Potency Assessment of Dendritic Cell Anticancer Vaccine: Validation of the Co-Flow DC Assay
and Massimiliano Petrini 1,*Round 1
Reviewer 1 Report
The manuscript by Carloni et al. describes the validation of a novel co-flow potency assessment assay for dendritic cells (DC) for DC-based cellular therapies. The manuscript contains a set of novel interesting valuable data, is well written and easy to follow. I have only couple minor suggestions:
- I think it would be nice to summarize at one place the benefits and limitations of a novel method in comparison to existed ones. This summary could be supplied with a table or visualized graphically.
- In my opinion the title could be simplified.
Author Response
Response to Reviewer 1 Comments
Point 1: I think it would be nice to summarize at one place the benefits and limitations of a novel method in comparison to existed ones. This summary could be supplied with a table or visualized graphically.
Response 1: We are grateful to the referee for this useful comment. On the basis of the referee’s remark, we summarized the limitations of our assay in the Discussion. We didn't add the table in this section because we believe that it wouldn't have added any information to the text.
Point 2: In my opinion the title could be simplified.
Response 2: We agree with the referee’s comment, so we modified the title.
Reviewer 2 Report
Silvia Carloni et al. present in their manuscript a novel method how to reliably evaluate the potency of a dendritic cell vaccine against cancer. The concept of the vaccine is that extracted dendritic cells induce after extracorporeal activation with tumour antigens T-lymphocytes to eliminate tumour cells from the organism.
They propose to measure the activity of the modified dendritic cells by measuring the proliferation of CD4+ - T-lymphocytes. The T-lymphocyte population is measured after fluorescence labelling using flow-cytometry. This is a modified assay, introduced by Shankar et al. using radioactive T-cell labelling.
The authors show in a convincing way that their measurement method is specific and selective. T-cells grow proportionally to the number of dendritic cells. The measurement method is robust in relation to varying the culture time and antibody concentration and it is reproducible with a small standard variation.
The only evaluation method I don't agree with is the accuracy evaluation. A test for accuracy is a test that the measurement method measures what it is pretending to measure. For this an alternative approach to determine the factor to be measured is required. If this other method is not available (as stated by the authors) a relative accuracy can still be obtained.
Such a relative accuracy measurement compares the relative obtained measurement value with the known relative concentration. That means - you obtain the measurement for one sample. Then you half the concentration of the measured agent by diluting it by a factor of 2 keeping all other parameters the same (here: keeping the total number of cells / millilitre constant). Your measurement value should be half of what it was before - and so on. Like this you determine whether the measurement behaves linearly with the concentration of T-cells, whether their is an offset (the curve does not go through the null-point) and what the measurement range is before the method saturates.
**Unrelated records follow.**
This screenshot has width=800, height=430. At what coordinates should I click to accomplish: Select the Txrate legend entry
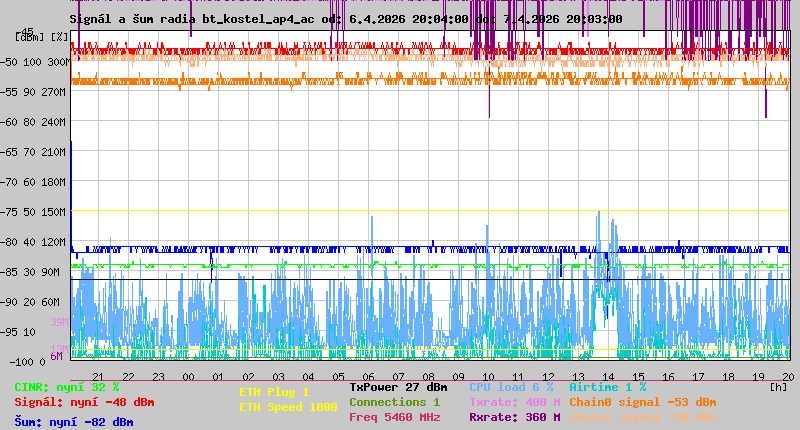tap(515, 402)
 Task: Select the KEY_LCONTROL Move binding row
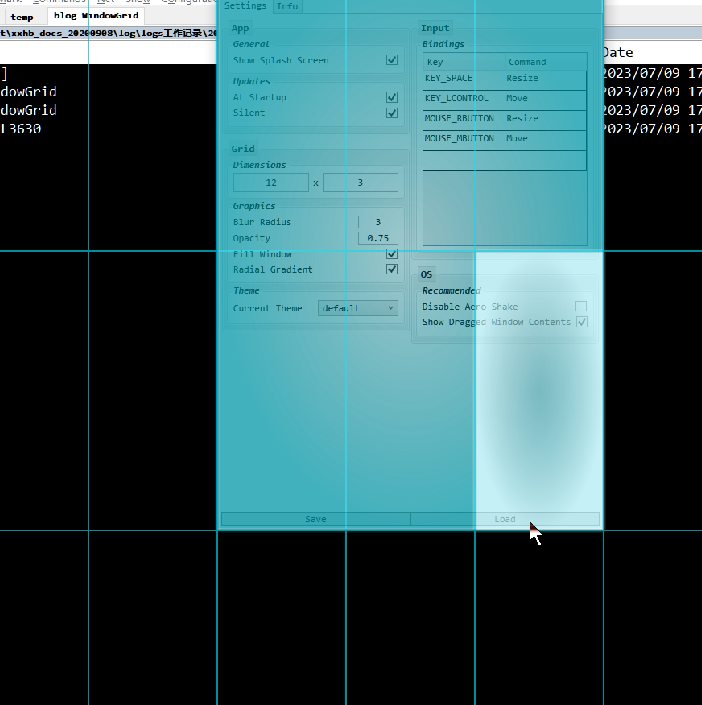point(504,98)
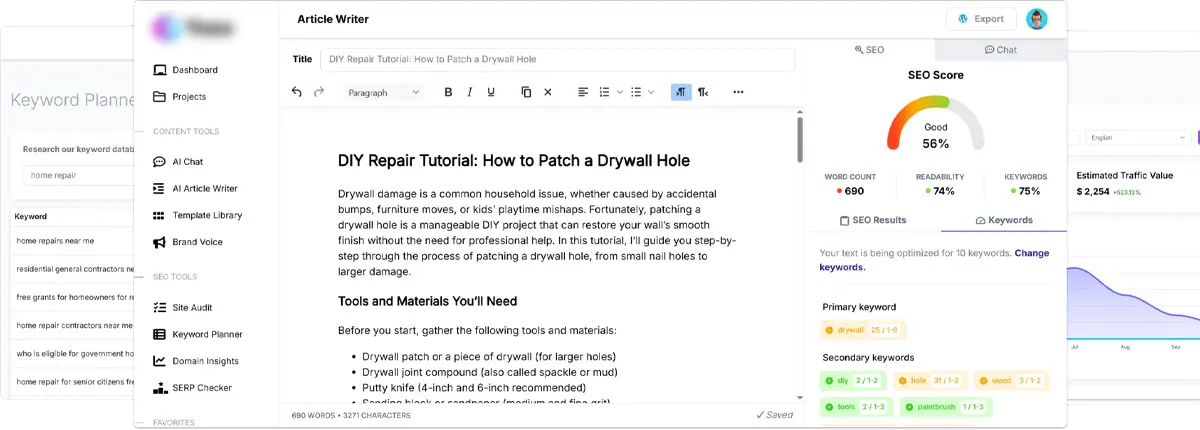
Task: Open Site Audit from the sidebar
Action: pos(191,307)
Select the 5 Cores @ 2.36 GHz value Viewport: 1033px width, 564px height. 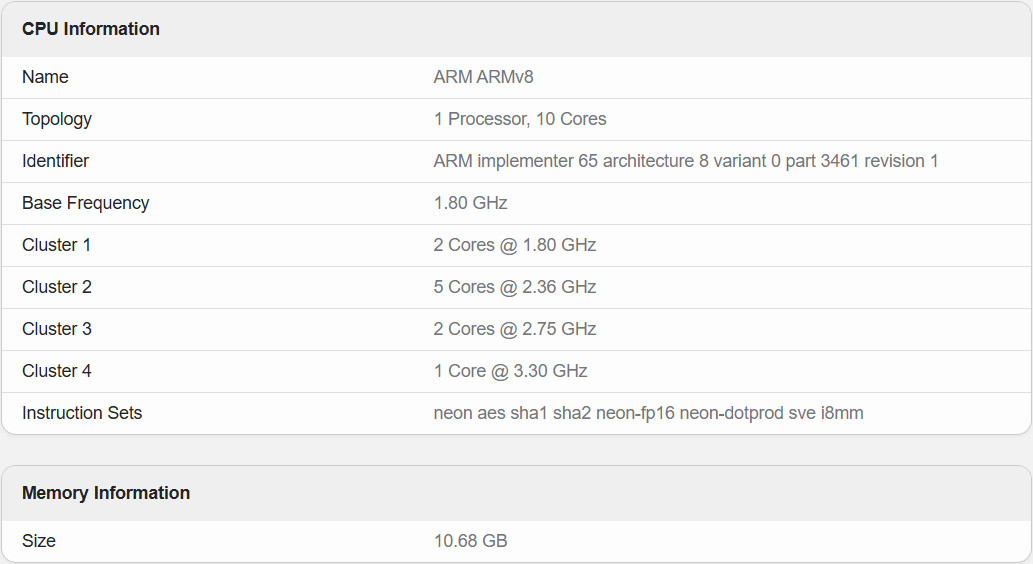pyautogui.click(x=515, y=287)
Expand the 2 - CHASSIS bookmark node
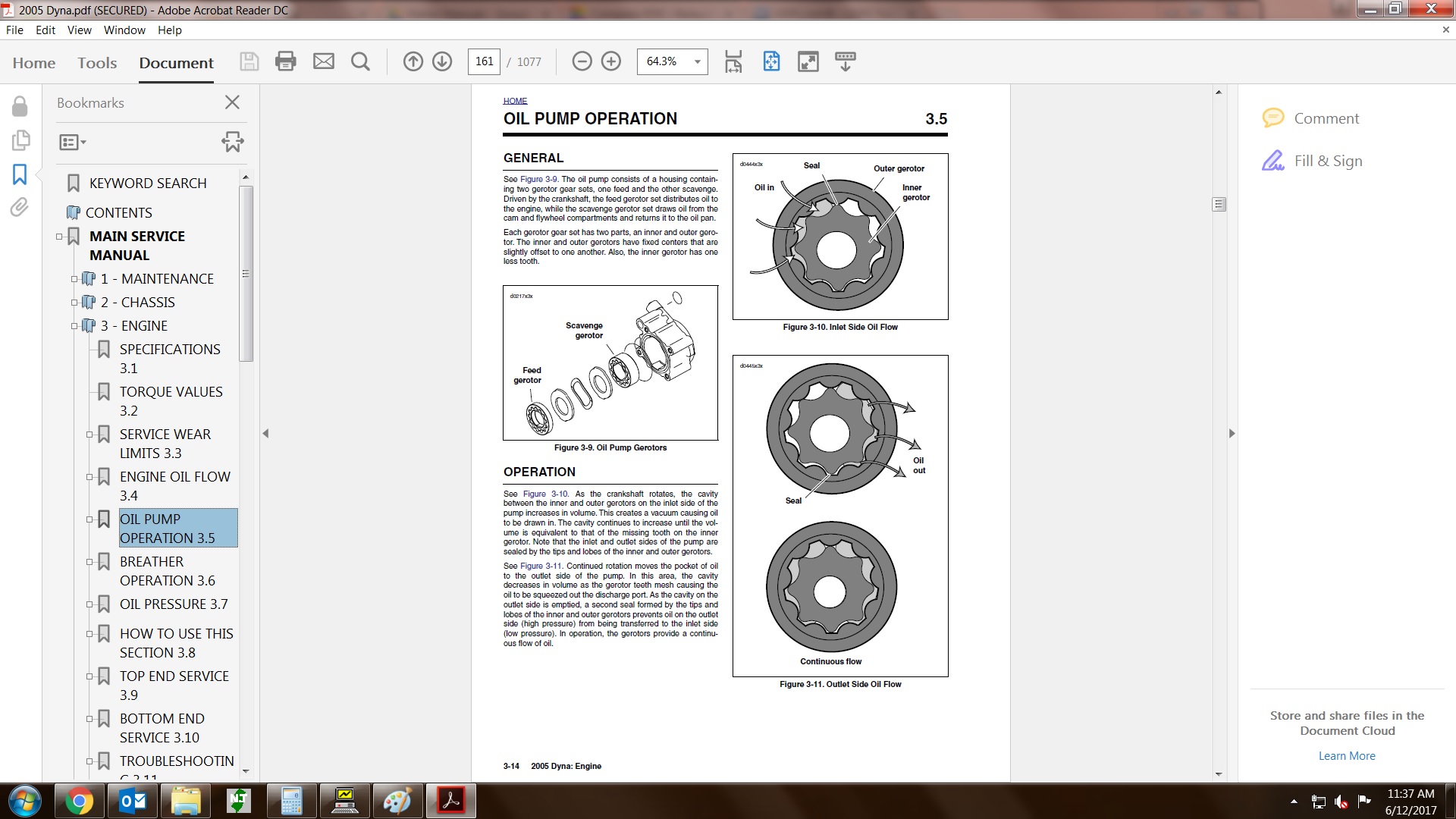 (74, 303)
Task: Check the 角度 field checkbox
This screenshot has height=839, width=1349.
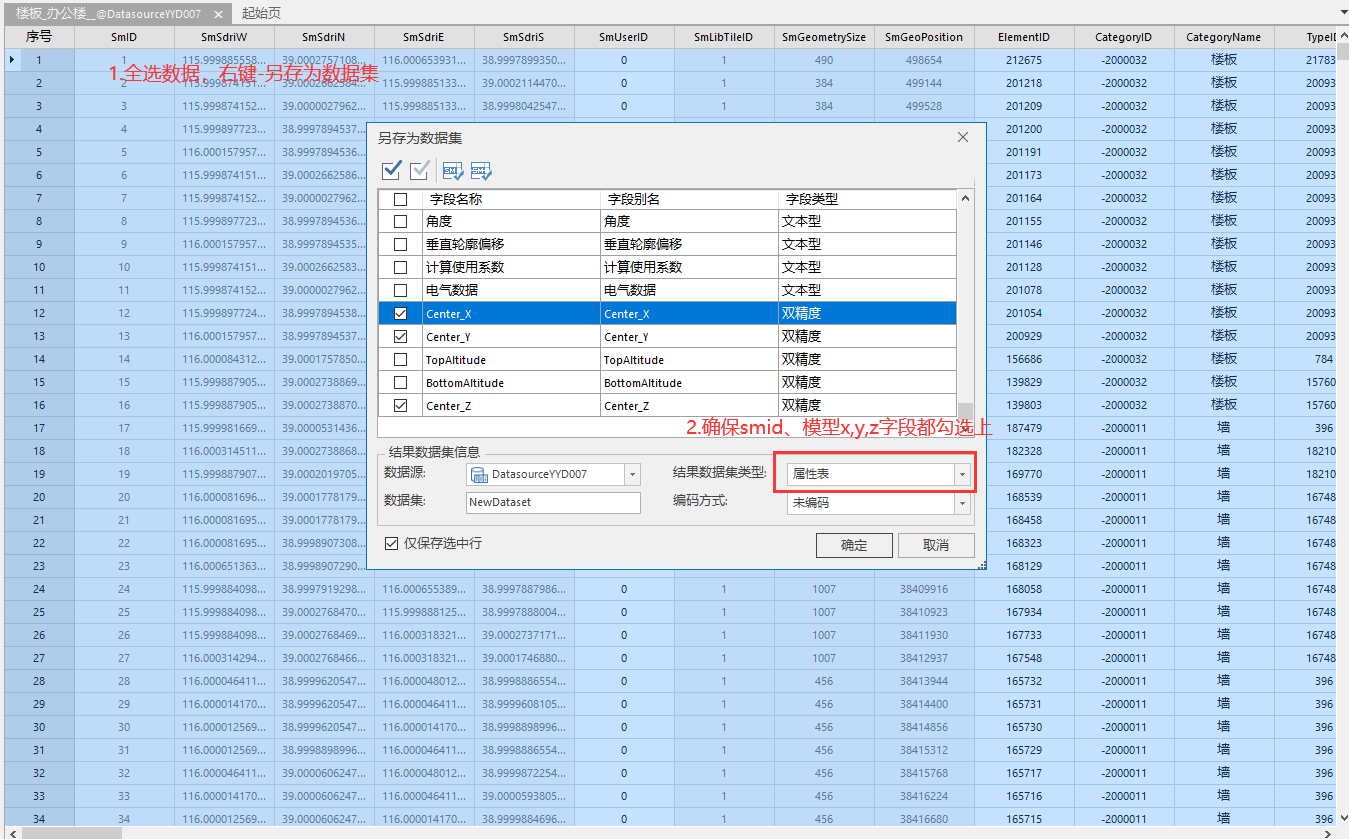Action: coord(400,221)
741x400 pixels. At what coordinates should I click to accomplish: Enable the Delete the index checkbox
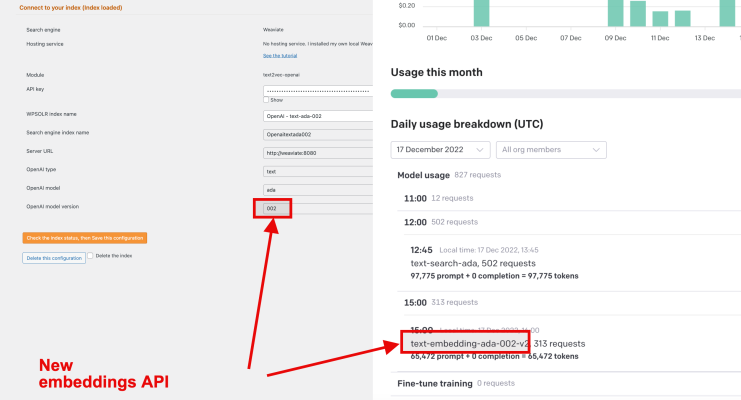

The accuracy measurement proposed by the authors invests that there is a linear response of the number of T-cells and the number of dendritic cells after proliferation. This is an assumption which should not be part of the accuracy determination of a measurement method.
If I misunderstood their method and the authors did precisely what I propose then they should reformulate this section and eliminate the word "proliferation". This word leads me (and possibly others) to the understanding that they actually let the cells proliferate before they take the measurements.
Author Response
Response to Reviewer 2 Comments
Point 1: The only evaluation method I don't agree with is the accuracy evaluation. A test for accuracy is a test that the measurement method measures what it is pretending to measure. For this an alternative approach to determine the factor to be measured is required. If this other method is not available (as stated by the authors) a relative accuracy can still be obtained. Such a relative accuracy measurement compares the relative obtained measurement value with the known relative concentration. That means - you obtain the measurement for one sample. Then you half the concentration of the measured agent by diluting it by a factor of 2 keeping all other parameters the same (here: keeping the total number of cells / millilitre constant). Your measurement value should be half of what it was before - and so on. Like this you determine whether the measurement behaves linearly with the concentration of T-cells, whether their is an offset (the curve does not go through the null-point) and what the measurement range is before the method saturates. The accuracy measurement proposed by the authors invests that there is a linear response of the number of T-cells and the number of dendritic cells after proliferation. This is an assumption which should not be part of the accuracy determination of a measurement method.
If I misunderstood their method and the authors did precisely what I propose then they should reformulate this section and eliminate the word "proliferation". This word leads me (and possibly others) to the understanding that they actually let the cells proliferate before they take the measurements.
Response 1: We are grateful to the referee for this comment and we regret not having been sufficiently clear in our explanation. In order to avoid future misunderstandings, we deleted the word "proliferation" from the section "Accuracy".